===== DATA EXTRACTS
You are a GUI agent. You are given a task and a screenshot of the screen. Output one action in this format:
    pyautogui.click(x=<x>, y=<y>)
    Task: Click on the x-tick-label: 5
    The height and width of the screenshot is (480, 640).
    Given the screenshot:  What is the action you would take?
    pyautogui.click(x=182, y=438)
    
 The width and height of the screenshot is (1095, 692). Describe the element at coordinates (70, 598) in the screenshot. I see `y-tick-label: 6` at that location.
==========
WHAT THE TASK ASKS
Output every line of the records above as a numbered list, dropping any blank lines.

RESULT OF THIS EXERCISE
1. You are a GUI agent. You are given a task and a screenshot of the screen. Output one action in this format:
2.     pyautogui.click(x=<x>, y=<y>)
3.     Task: Click on the x-tick-label: 5
4.     The height and width of the screenshot is (480, 640).
5.     Given the screenshot:  What is the action you would take?
6.     pyautogui.click(x=182, y=438)
7.  The width and height of the screenshot is (1095, 692). Describe the element at coordinates (70, 598) in the screenshot. I see `y-tick-label: 6` at that location.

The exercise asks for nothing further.